Cette rencontre s’inscrit dans le cadre d’un projet indépendant visant à mettre en avant, au travers de reportages photos, des entrepreneurs et entrepreneuses qui marquent le paysage sédunois. Pour ce quatrième article, nous avons poussé les portes d’un lieu où la créativité est reine. Bienvenue chez Légitime Tattoo, où David, Elise et Jota ont pris leur quartier il y a trois ans.



Légitime Tattoo, c’est un salon de tatouage en ville de Sion créé en 2015 par trois artistes locaux et internationaux :


Élise Favre, 31 ans, d'origine suisse et angolaise, specialisée dans le piercing et le handpoke, Jota Esteban Favre, 45 ans, tatoueur espagnol et David Mudry, 33 ans, tatoueur valaisan. Le trio partage un large espace en sous-sol à la rue Pré-Fleuri, où par le passé, l’imprimerie Gessler ou encore le service d’archéologie de la ville occupaient les lieux. Une surface spacieuse et lumineuse à l’allure de loft industriel, où l’on retrouve des pièces de mobilier datant des années 20 tels que le bureau d’Elise ou les casiers industriels recouverts aujourd’hui d'autocollants. Salon de tatouage oblige, leur décoration est dans l'esprit d'un cabinet de curiosités avec leurs murs et fenêtres tapissés d'illustrations.



Rencontre avec trois artistes aux univers qui se complètent.



Élise, plus connue sous le nom de « ceci n’est pas du tatouage » est spécialisée dans les piercings et le handpoke, une façon de tatouer à la seule force de la main, sans machine. C’est elle aussi qui s’occupe de tout l'administratif du salon.


“Je suis en charge de toute la gestion, je m’occupe des réseaux sociaux, de l’agenda de chacun, je fais du piercing et du handpoke. C’est Jota qui m’a appris ça il y a trois ans, ça tient mieux et c’est plus précis sur les mains. Une fois il m’a montré, il m’a demandé de lui faire un truc et puis c’est parti comme ça.”
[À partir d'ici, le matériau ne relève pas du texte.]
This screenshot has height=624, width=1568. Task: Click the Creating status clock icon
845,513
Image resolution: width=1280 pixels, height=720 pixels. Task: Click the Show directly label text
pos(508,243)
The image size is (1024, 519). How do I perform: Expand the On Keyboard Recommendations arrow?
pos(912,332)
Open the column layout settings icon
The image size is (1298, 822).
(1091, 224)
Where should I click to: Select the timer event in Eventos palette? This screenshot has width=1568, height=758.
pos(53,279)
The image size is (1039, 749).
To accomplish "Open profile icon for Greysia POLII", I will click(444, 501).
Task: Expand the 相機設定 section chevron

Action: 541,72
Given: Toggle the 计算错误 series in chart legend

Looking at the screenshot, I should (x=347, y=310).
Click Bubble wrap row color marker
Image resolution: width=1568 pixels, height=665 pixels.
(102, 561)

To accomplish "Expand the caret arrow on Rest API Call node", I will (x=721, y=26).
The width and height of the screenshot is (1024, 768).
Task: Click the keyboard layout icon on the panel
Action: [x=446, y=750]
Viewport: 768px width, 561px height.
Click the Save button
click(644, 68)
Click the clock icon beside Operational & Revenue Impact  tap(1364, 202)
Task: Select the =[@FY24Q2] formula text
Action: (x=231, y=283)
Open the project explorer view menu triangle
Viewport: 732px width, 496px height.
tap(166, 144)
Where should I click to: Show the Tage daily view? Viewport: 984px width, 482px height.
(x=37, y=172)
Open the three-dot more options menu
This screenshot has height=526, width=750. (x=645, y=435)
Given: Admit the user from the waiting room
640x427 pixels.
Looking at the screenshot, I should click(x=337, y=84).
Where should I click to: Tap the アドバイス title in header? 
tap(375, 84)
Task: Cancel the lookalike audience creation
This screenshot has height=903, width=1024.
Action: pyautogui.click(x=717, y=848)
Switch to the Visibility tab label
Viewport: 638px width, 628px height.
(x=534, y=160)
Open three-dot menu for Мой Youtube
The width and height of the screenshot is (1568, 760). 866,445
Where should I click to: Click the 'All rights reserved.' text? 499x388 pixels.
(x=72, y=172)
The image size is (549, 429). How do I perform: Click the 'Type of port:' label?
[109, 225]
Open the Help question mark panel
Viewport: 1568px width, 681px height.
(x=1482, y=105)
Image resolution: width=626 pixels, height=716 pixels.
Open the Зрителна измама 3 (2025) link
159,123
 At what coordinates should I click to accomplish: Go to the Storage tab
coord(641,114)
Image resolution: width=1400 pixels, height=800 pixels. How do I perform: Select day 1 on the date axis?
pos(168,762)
D’ailleurs, elle a entrepris il y a une année un projet, le « Self Love Club », qu’elle tatoue au plus grand nombre. Un mouvement qui est né en 2016 lorsque l’artiste Frances Cannon se fait tatouer ce slogan. Le souhait d’Elise? Véhiculer un message d’amour, de bienveillance et de respect de soi à qui le voudra. En effet, elle fait le constat à travers son travail qu'il est souvent difficile de s’accepter et a ainsi décidé d’utiliser le tatouage comme piqûre de rappel.